Synopsis: A troubled young woman, Moll (Jessie Buckley), living in Jersey in the Channel Islands between Britain and France, finds herself pulled between her oppressive family and the allure of a rebellious misfit, Pascal (Johnny Flynn).

If you’re in the mood for a thriller but aren’t prepared to subject yourself to another pumped up Hollywood contrivance, British writer-director Michael Pearce’s debut feature may be just the ticket for you. With an insightful, original script, well drawn characters, compelling performances and solid across-the-board craftsman(and woman)ship, Beast is no run-of-the-mill affair.

The core of the film’s success is the fine script which cleverly sets its drama in the cloistered setting of a sea-girt island, a kind of topographical analogue for the social and personal isolation in which its two main characters live. With Moll as his main focus. Pearce economically builds a picture of her quiet desperation, despite her age, living under the controlling gaze of her domineering mother (Geraldine James). We gradually come to understand that Moll’s attraction to Pascal is not just motivated by daughterly rebelliousness but also by a deeper sense of estrangement that they recognize in each other. This intense dynamic comes to a head once Pascal becomes a suspect in a series of brutal rapes and murders and Moll is left staring into the abyss of her own soul.

What makes the film so effective is the way in which Pearce develops this dynamic on a psychological level at the same time as it plays the traditional cat-and-mouse, did-he-or-didn’t-he-do-it thriller question.

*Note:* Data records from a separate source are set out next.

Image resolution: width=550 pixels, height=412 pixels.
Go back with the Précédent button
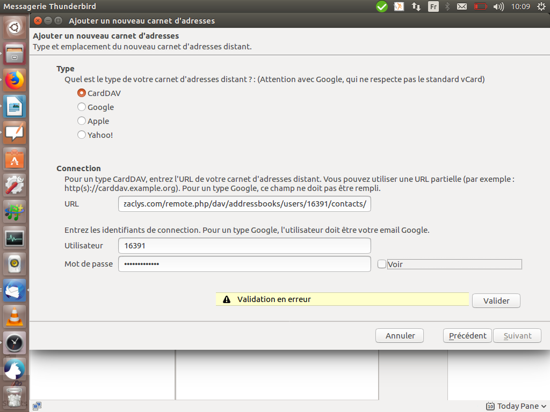[467, 336]
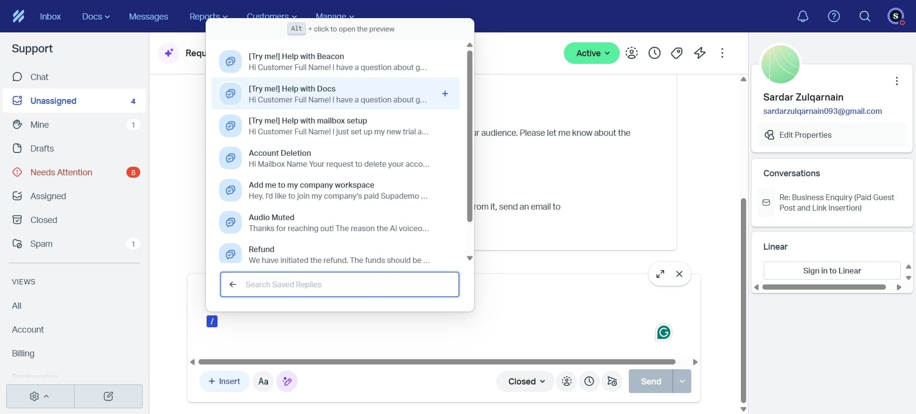This screenshot has width=916, height=414.
Task: Open the Active status dropdown
Action: point(592,53)
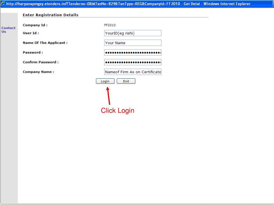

Although we do get an answer to this question, and it's a relatively conventional one at that, in a way it would have been better had we not as the film is above all an insight into the unfathomably dark wells of loneliness by which both Moll and Pascal are possessed. Pearce himself seems to have struggled with this as there are any number of points in the final twenty minutes of so in which the film could have ended, leaving us with a different perspective each time.

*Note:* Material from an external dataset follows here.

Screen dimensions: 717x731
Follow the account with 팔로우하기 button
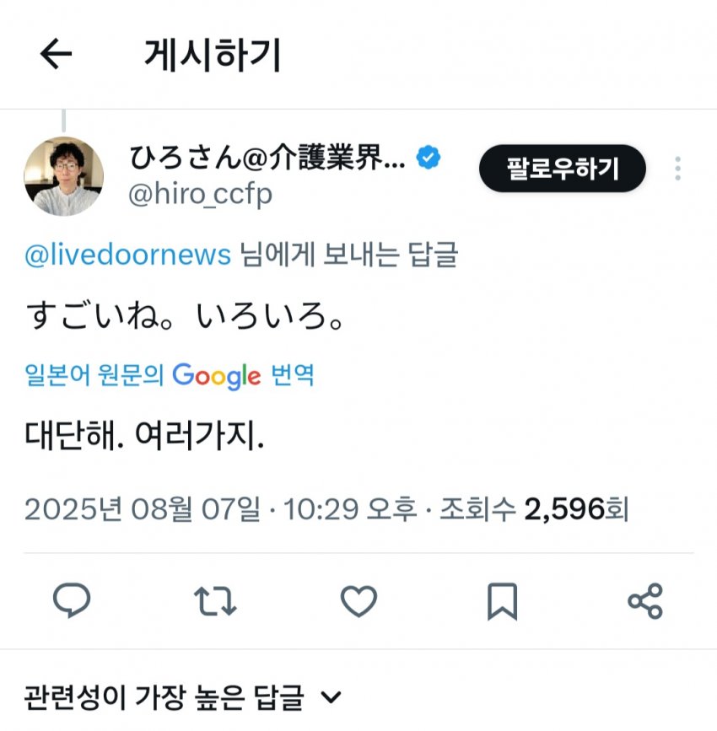tap(562, 169)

In the leads Buckley and Flynn are perfectly cast, she nervously yearning and vulnerable, he, roughly provocative and enigmatic both rather like characters in a Emily Brontë or Thomas Hardy novel, albeit with a level of violence that those authors would never have imagined.  Benjamin Kračun’s cinematography of the dangerously rocky cliff faces and pounding sea helps with building this sense of the destructively elemental whilst Jim Williams’s score, also often pounding, helps with ratcheting up our apprehension.

There are a few points that seem to leave questions  - a home invasion scene which leaves no subsequent trace, another which turns out to be a dream and could have been omitted without loss and a plot development involving some DNA and an arrested suspect which seem to indicate both a forensic flaw and an unresolved moral issue - but the overall drive of the film effectively brushes these aside  Indeed. despite the real darkness alluded to by its title, Beast should turn out to be one of the year’s most impressive debuts.